Transaction costs and agency costs related to land are fundamentally important. In theory, the best way for me to own land is to include a well-diversified mutual fund that invests in real estate as part of my portfolio. In practice, transaction costs make me want to stay in a particular dwelling much longer than might otherwise be optimal, and agency costs make it more likely that a property will be well cared for by an owner than by a renter. Overcome those sources of market failure and you make it feasible to own a diversified real estate portfolio instead of being stuck with one home.

Pessimistic meta-induction

Charles Chu explains what it means.

Much of what we believe today is doomed to join other infamous dead theories like Lamarckism (“Giraffes have long necks because they used them a lot.”), bloodletting (“Let me put a leech on your forehead. It’ll cure your allergies. I promise.”), and phrenology (“I’m better than you because I have a bigger head.”).

Philosophers have a name for this concept. To help make it memorable for undergraduates, they kindly titled it the “Pessimistic Meta-Induction from the History of Science”.
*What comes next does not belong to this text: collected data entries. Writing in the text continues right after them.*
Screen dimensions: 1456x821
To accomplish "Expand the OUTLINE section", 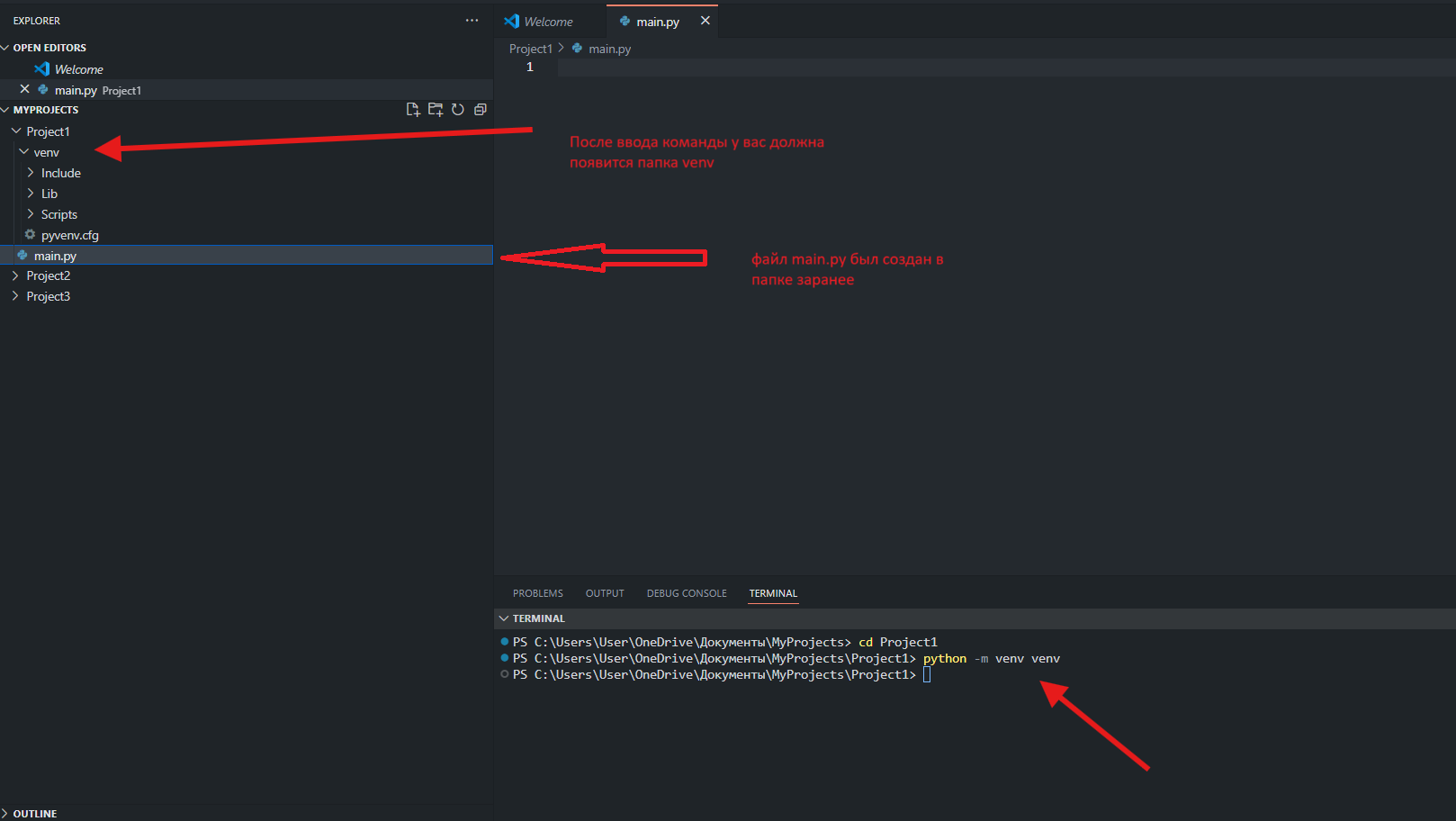I will click(x=34, y=813).
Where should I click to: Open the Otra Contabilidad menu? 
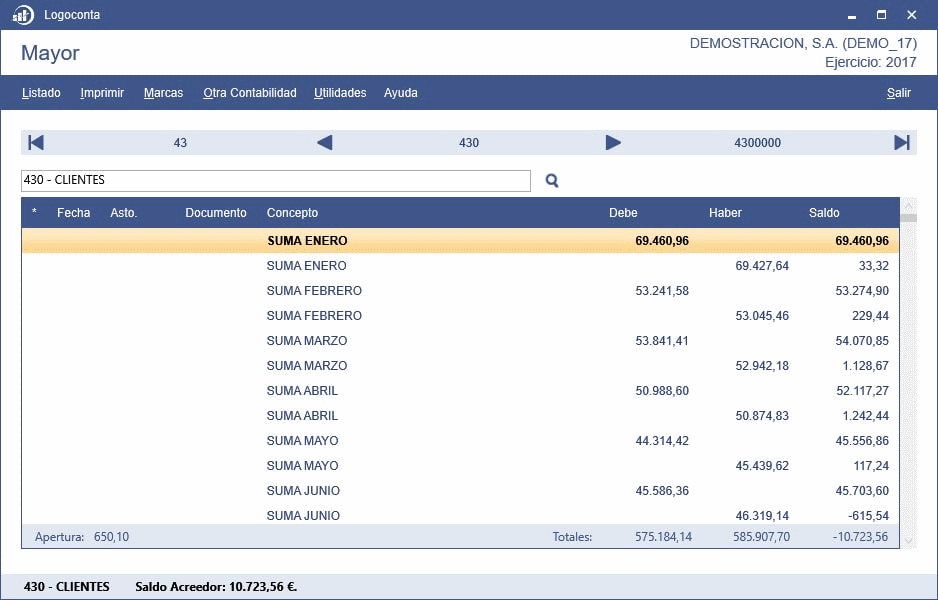tap(249, 93)
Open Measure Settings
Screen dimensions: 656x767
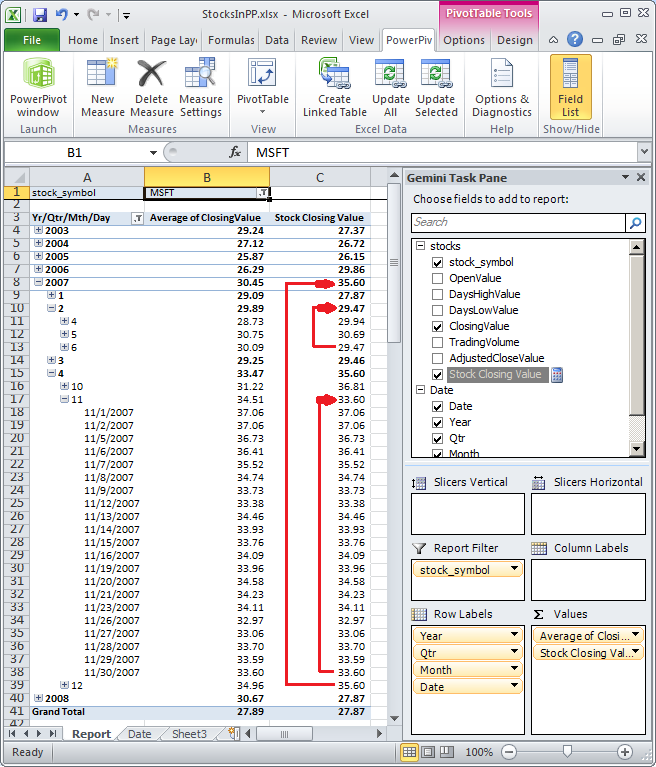tap(201, 88)
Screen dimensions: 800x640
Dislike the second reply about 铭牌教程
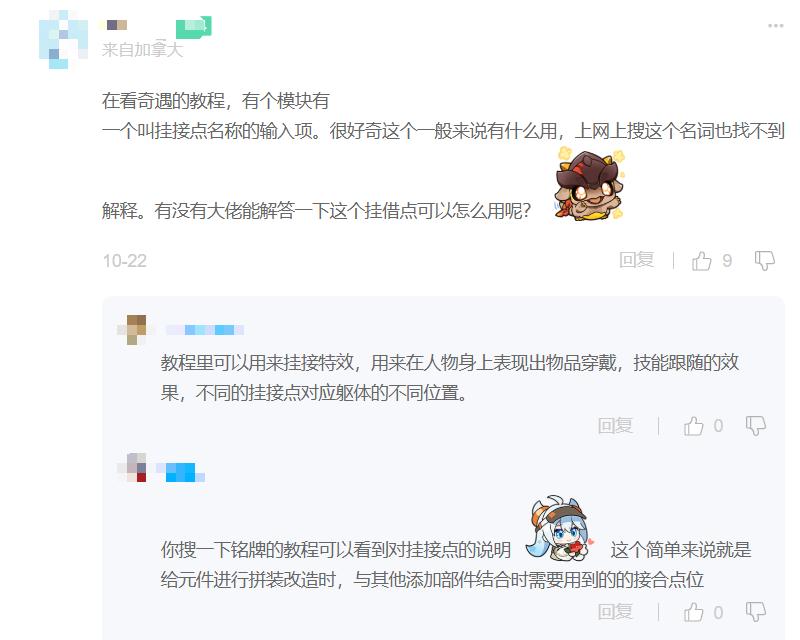point(756,611)
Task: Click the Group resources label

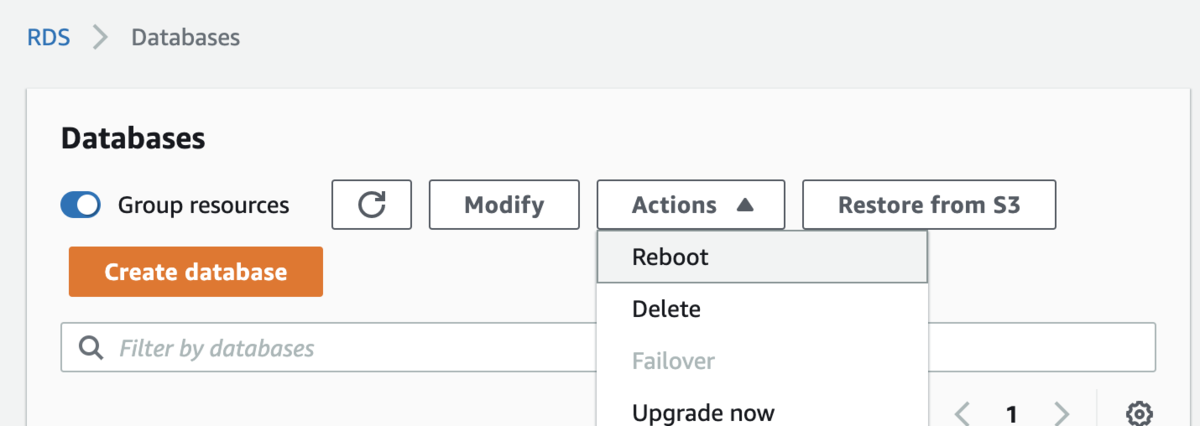Action: tap(203, 205)
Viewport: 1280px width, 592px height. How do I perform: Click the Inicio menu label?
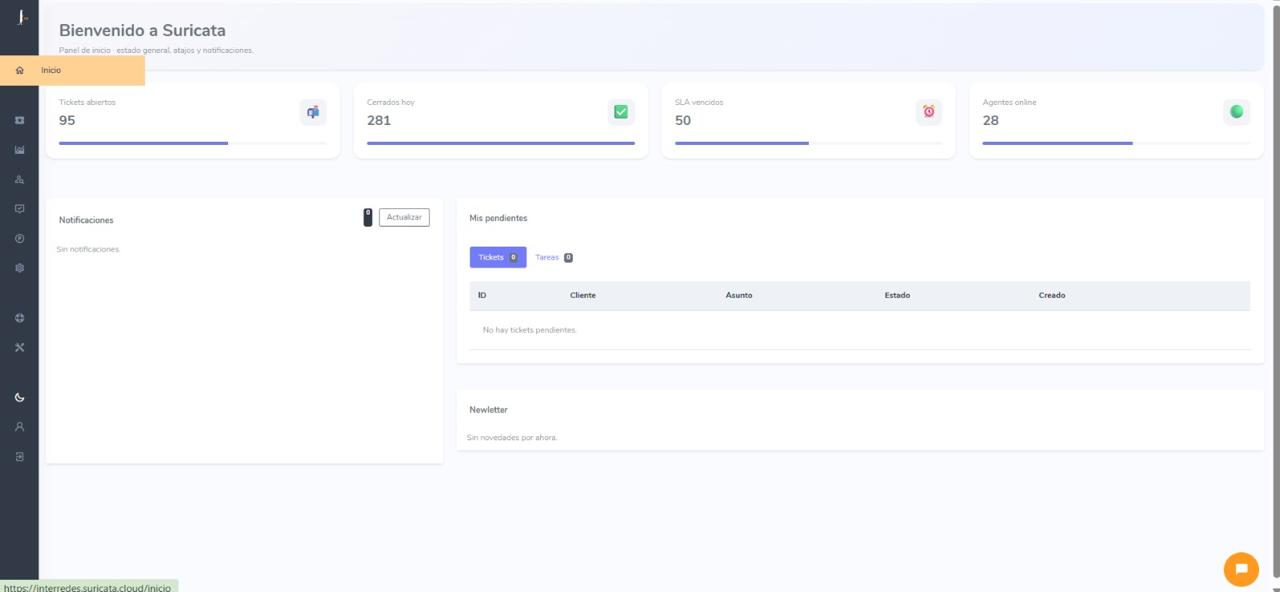click(51, 70)
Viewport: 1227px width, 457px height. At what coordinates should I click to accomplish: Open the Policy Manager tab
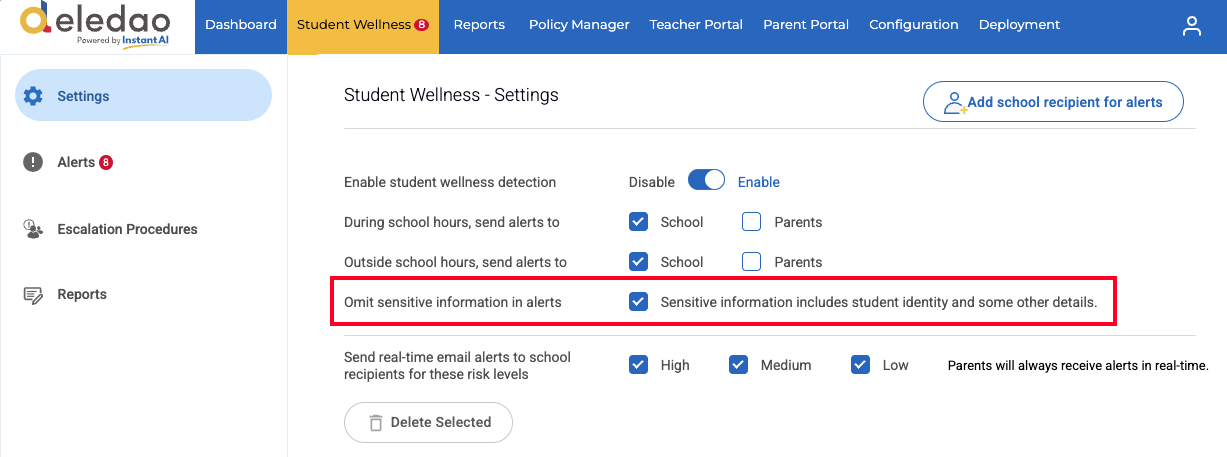pyautogui.click(x=579, y=25)
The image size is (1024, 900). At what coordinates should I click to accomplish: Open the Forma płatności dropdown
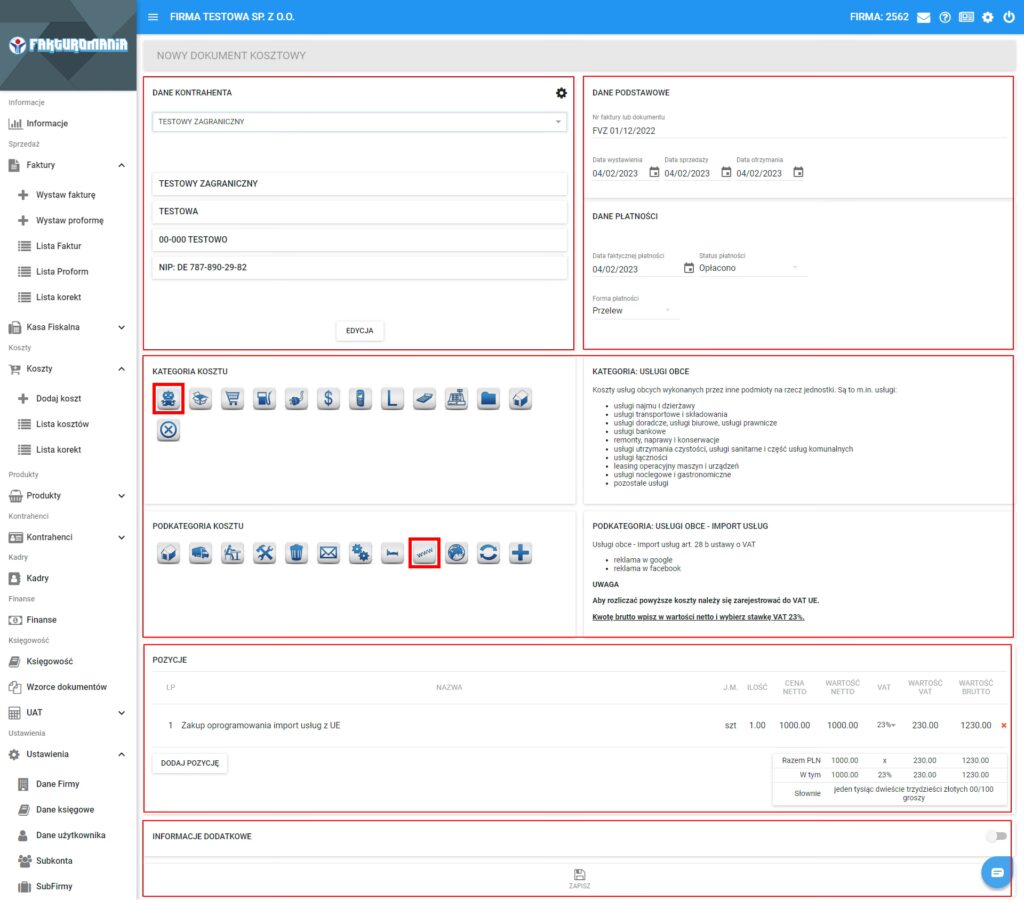(635, 311)
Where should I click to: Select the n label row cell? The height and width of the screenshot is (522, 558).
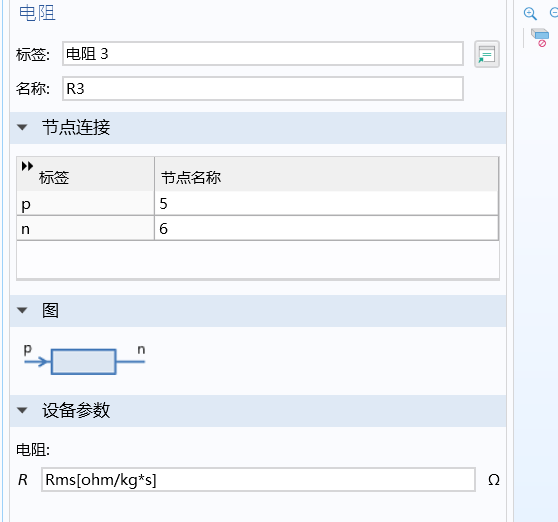tap(85, 228)
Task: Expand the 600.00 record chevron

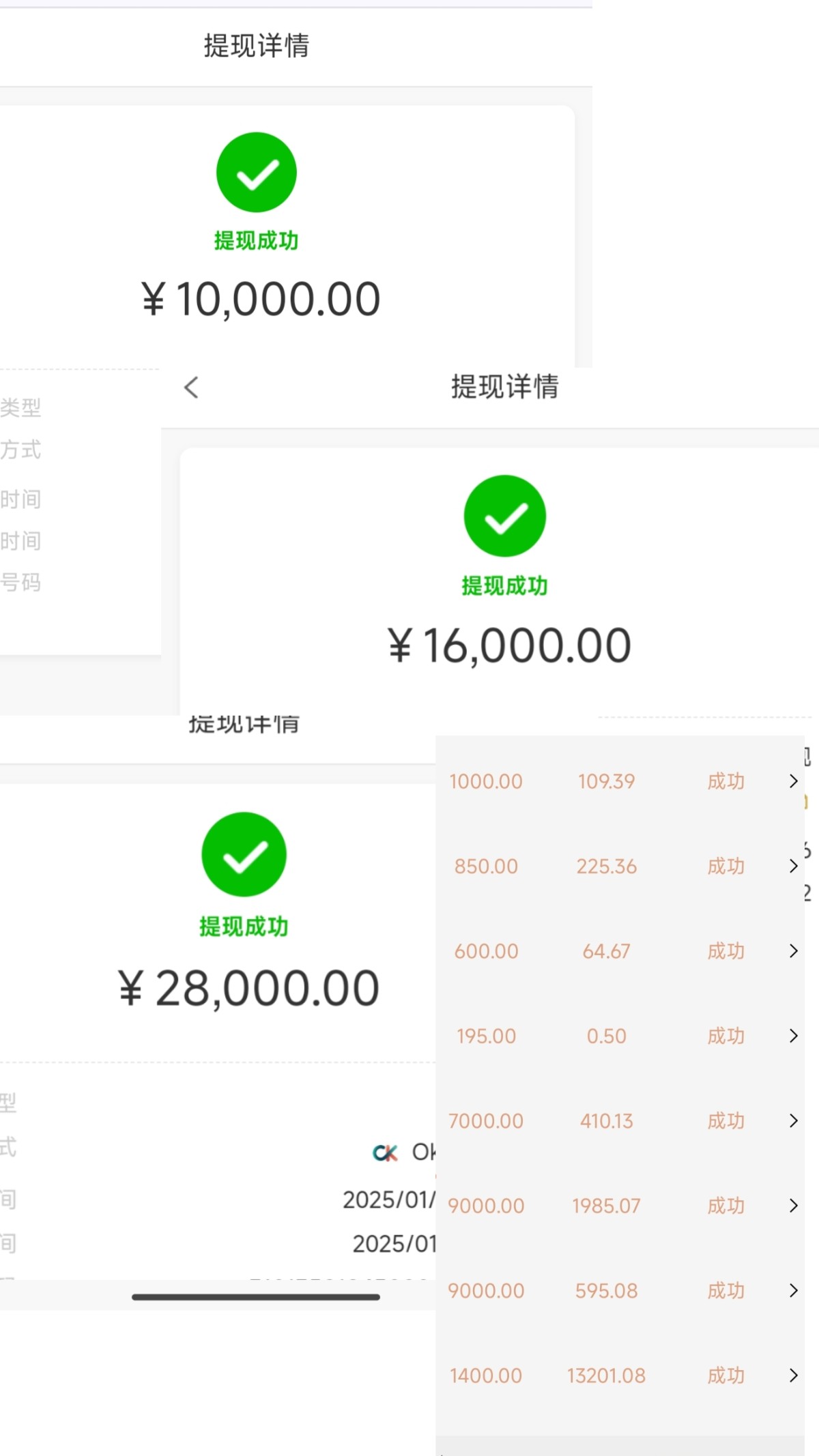Action: click(793, 951)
The essay makes the case for intellectual humility and for challenging yourself to take the ideological Turing test.

Question from a reader

May I recommend an explanation of what economists mean by “Bayesian”? See it everywhere but, even though I’ve googled the term looking for some simple, understandable definition, I just cannot grasp it.

1. I don’t use that term much, if at all. So maybe someone else should answer it.

2. A Bayesian as opposed to what? In statistics, the opposite is a Frequentist. The difference is one of interpretation, and it shows up, for example, in the interpretation of a confidence interval. Suppose we poll a sample of voters and find that 55 percent support policy X, with a margin of error of + or – 3 percent at a 90 percent confidence interval. A Bayesian statistician would be comfortable saying that these results indicate that there is a 90 percent chance that the true proportion of supporters in the overall population is between 52 and 58. The frequentist philosophy is that the proportion of supporters in the overall population is what it is. You cannot make probability statements about it. What you can say about your confidence interval of 52 to 58 is that if the true proportion of supporters were outside of that interval, the probability that your poll would have found 55 percent supporters is less than 10 percent.

3. By analogy, I would guess that economists use the term Bayesian to describe someone who is willing to make probability statements that describe their degree of belief in a proposition that in practice has to be either true or false. When a weather forecaster says that there is a 20 percent chance of measurable precipitation tomorrow, that sounds like a Bayesian forecast. In the end, we will either have measurable precipitation or we won’t. The “20 percent chance” formulation says something like “I don’t expect rain, but I could turn out to be wrong.

4. “Bayesian” also refers to a process of updating predictions. As new information comes in, the forecaster may say, “Now I think that there is a 40 percent chance of measurable precipitation tomorrow.”

5. Similarly, a statement like “The Democrats will nominate an avowed socialist in 2020” is either going to turn out to be true or false. But a Bayesian would be willing to say something like “I give it a 10 percent chance” and then revise that probability up or down as new information develops.

In this case, the opposite of a Bayesian would be someone with firm beliefs that are not responsive to new information.

Again, I don’t apply the Bayesian label myself, so I am not sure that I am the best person to articulate the intent of thsoe who do use it.